3.7 Underwritten Offering.

(a) If Powerwave shall at any time receive a written notice from Filtronic requesting an underwritten public offering of the Registrable Securities under any Registration Statement, Powerwave shall, subject to the terms and conditions hereof, be obligated to use its best efforts to facilitate such proposed underwritten public offering as soon as is practicable. The investment banker or investment bankers that will mange any such underwritten offering will be nationally recognized underwriters selected by Filtronic. Powerwave shall be obligated to facilitate only one underwritten public offering of the Registrable Securities, regardless of the number of Registrable Securities included in such offering or the terms or conditions thereof.
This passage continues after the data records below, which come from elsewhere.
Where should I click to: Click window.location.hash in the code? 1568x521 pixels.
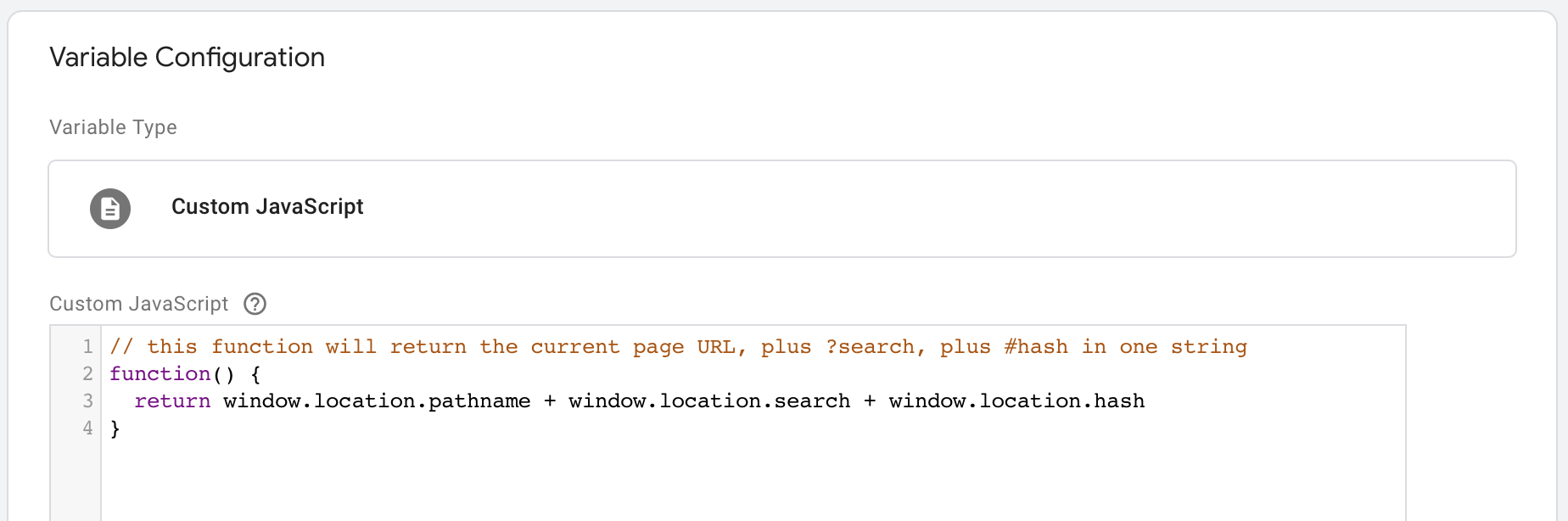coord(1016,401)
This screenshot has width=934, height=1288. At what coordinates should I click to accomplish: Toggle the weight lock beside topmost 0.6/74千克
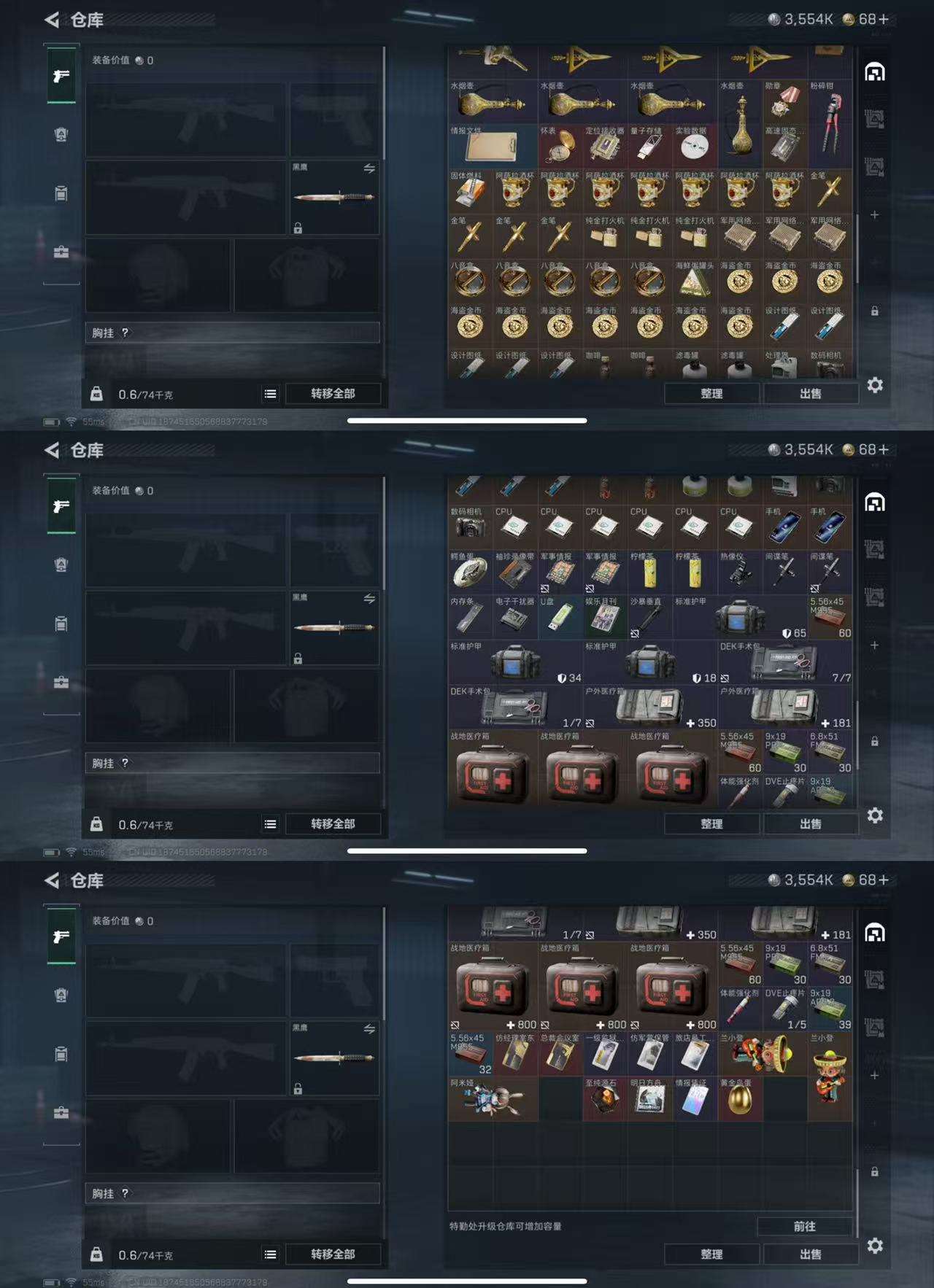[x=96, y=394]
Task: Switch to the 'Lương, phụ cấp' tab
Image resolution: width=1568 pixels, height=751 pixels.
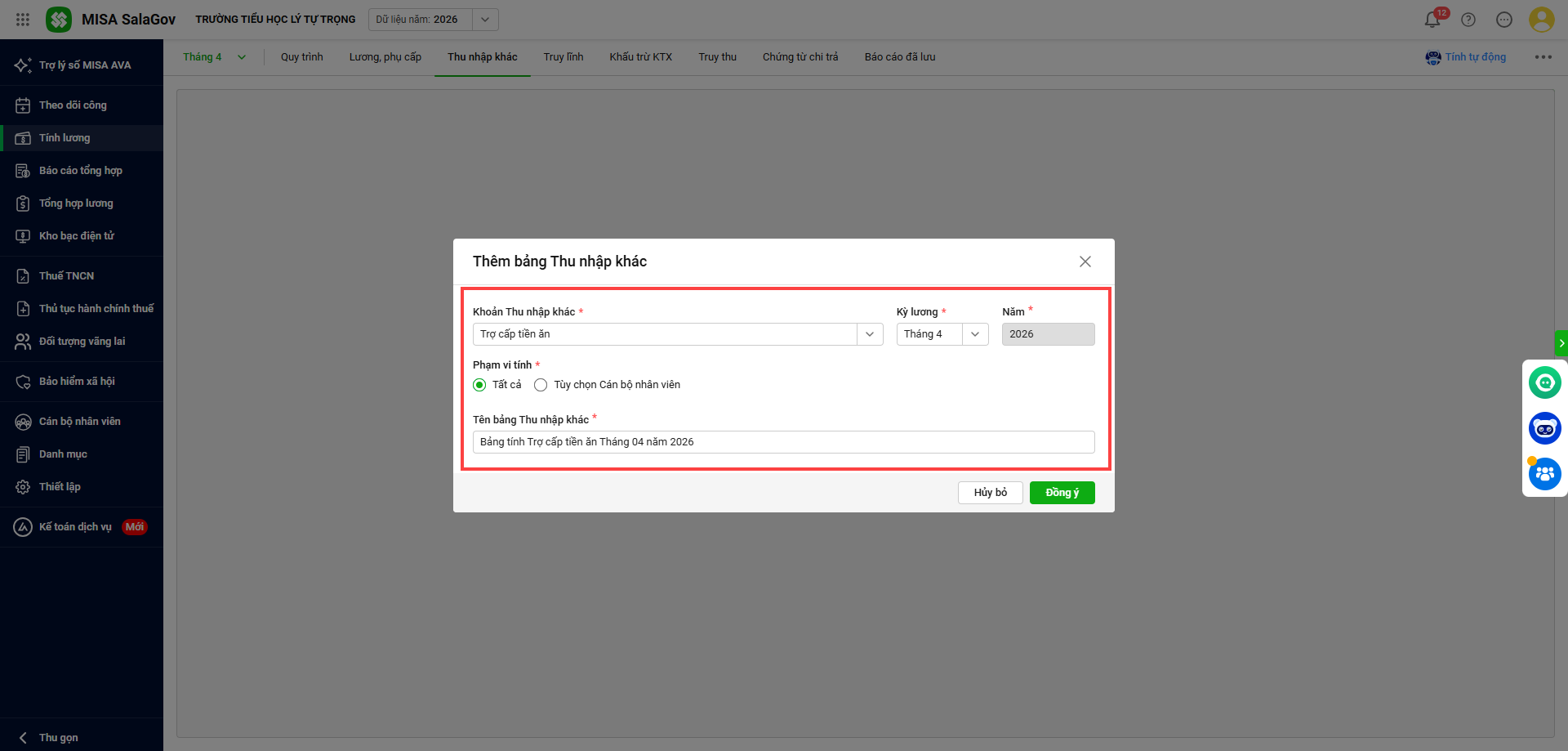Action: point(385,57)
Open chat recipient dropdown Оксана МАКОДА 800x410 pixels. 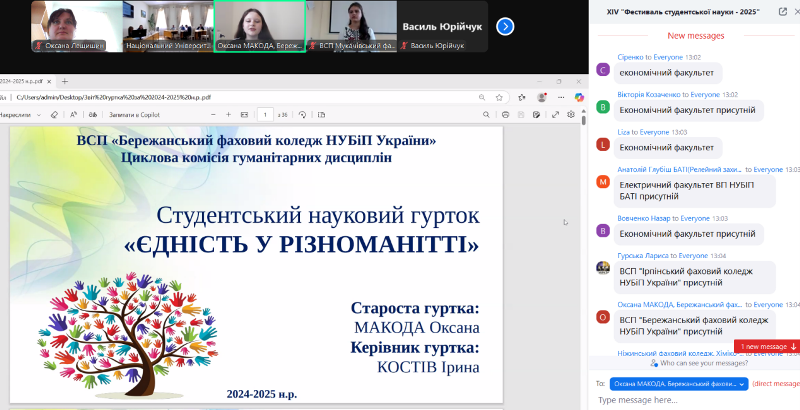coord(678,383)
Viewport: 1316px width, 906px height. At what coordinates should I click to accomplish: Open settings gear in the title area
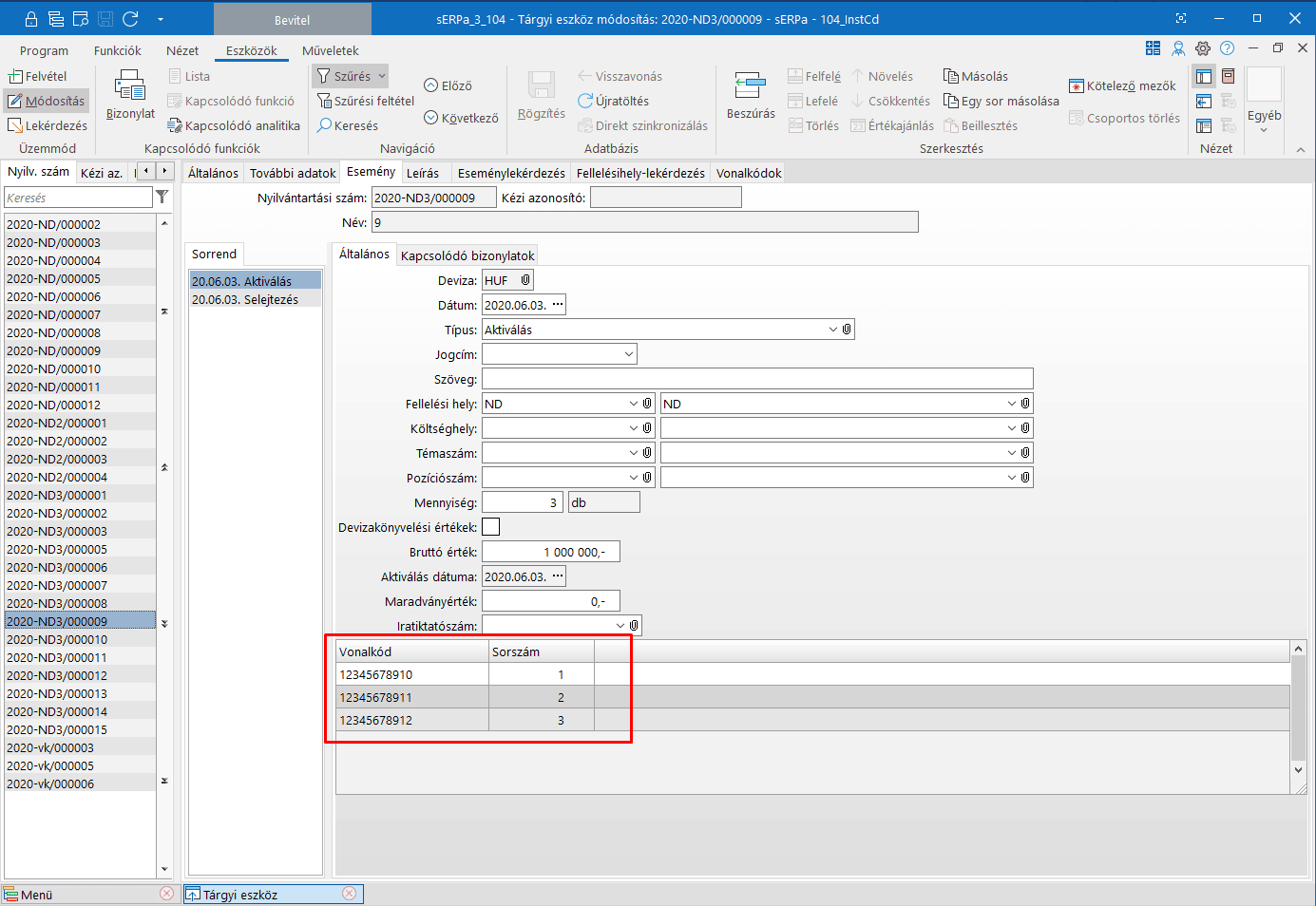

(b) If any Registrable Securities are to be distributed by or through one or more underwriters pursuant to this Section 3.7, Filtronic shall become party to the underwriting agreement between Powerwave and such underwriters, provided, however, that, Filtronic shall not be obligated to make any representations or warranties to or agreements with Powerwave or the underwriters other than representations, warranties or agreements regarding Filtronic and Filtronic’s intended method of distribution and any other representation required by law.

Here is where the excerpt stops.